Wonder what the next generation will call it?

And yes, I am being sarcastic. There are differences. But do recall that when AWS Lambda came out, it had the exact same limitations w.r.t. one process per call, needing one fresh connection to a DB per request to handle, etc.

Lambda is still single threaded, right? You will only be sent one request at a time per process. So now its at best FastCGI.

compare inetd in wait mode

This makes me nostalgic. Spent inordinate amounts of time writing terrible, unmaintainable Perl scripts and FTPing them to cgi-bin on free 5MB hosting plans on F2S and Netfirms. Most hosts wouldn't provide error logs, so there was nothing more than a 500 page from httpd to tell you that something had gone wrong. Debugging anything was an endeavor. Then of course, PHP came along and killed cgi-bin.

If I had to pick one thing to represent the CGI era, it would be Matt's FormMail [1].

[1] https://www.scriptarchive.com/formmail.html

> terrible, unmaintainable Perl scripts

Lucky you. At a previous workplace I had to cater with actual binaries produced from C source code that contained strings that contained script tags that contained JS code that generated HTML. I’ll let you sink that in and process the escaping.

Apparently it never occurred to some people that they could read those from disk, even from the C program.

> PHP came along and killed cgi-bin

PHP was using CGI like Perl. And then PHP had Apache's mod_php, which I believe is still widely used today.

Perl, of course, had mod_perl. And later, PSGI/Plack followed by Catalyst, Mojolicious, Dancer, etc.

mod_perl had the issue that it had hooks deep into the webserver, which wasn't "shared hosting safe" mod_php had less hooks and some basic cross-vhost-access mitigations (Safe_mode oben_basedir etc.) which allowed independent users to put PHP scripts on the same server, which in turn made web hosting cheap.

When I last used PHP (about 5 years ago) it was common to use it via FastCGI "for performance". I'm not sure how true that reasoning was, or how the speedups of 7.x have changed things, but (Fast/S/whatever)CGI still seems prevalent.

Matt's Script Archive was a great resource.

Matt's Script Archive was a great source of security holes.

Oh man I remember using the Netfirms free tier!
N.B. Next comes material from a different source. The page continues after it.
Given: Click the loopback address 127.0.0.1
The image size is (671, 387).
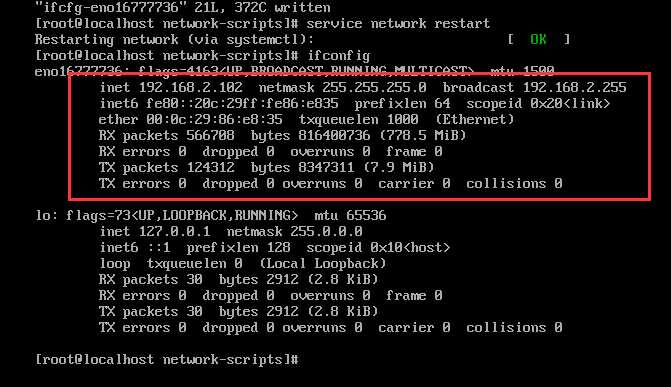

The internet was so different back then, a company wasn't afraid of giving free compute resources on subdomains of their main site.

More recently, the Netfirms team started another free service: https://www.sync.com/about/

To be fair, there are a LOT more companies today giving free compute resources on their sites :-)

So many problems solved by formmail.pl

When PHP used to mean "Powerful Heavenly Perl".

Rumor had it the first version was written in Perl.

No, it was Personal HomePage tools. It was written in C. Rasmus even explicitly said you didn't need Perl when he first announced it on Usenet, here: https://groups.google.com/forum/#!msg/comp.infosystems.www.a...

I know, that's why I used the word `rumor`. Powerful Heavenly Perl was a geek joke (like PlentyofHorsePower).

CGI is still a reasonable choice for low query rate and simple pages, like an AJAX responder.

Especially when there won't framework already in use on this particular server.

Why add <framework of the day> to your setup when every 10 minutes or so, it's time to read the temperature sensor and return a string with the reading.

Also, since it's served by a transient process, there is no problem of memory leaks, file handle leaks, other resource capture by long running processes.

Per Murphy's Law, of course, everything is fine until one day the internal app goes public and suddenly there are 500 queries a second.

> CGI is still a reasonable choice for low query rate and simple pages

By which you mean, "Almost every website in the Universe which isn't actively being DDoSed" with the understanding that essentially nobody can stand up to a modern, competent DDoS.

> Per Murphy's Law, of course, everything is fine until one day the internal app goes public and suddenly there are 500 queries a second.

Omae wa mou shindeiru. You are already dead.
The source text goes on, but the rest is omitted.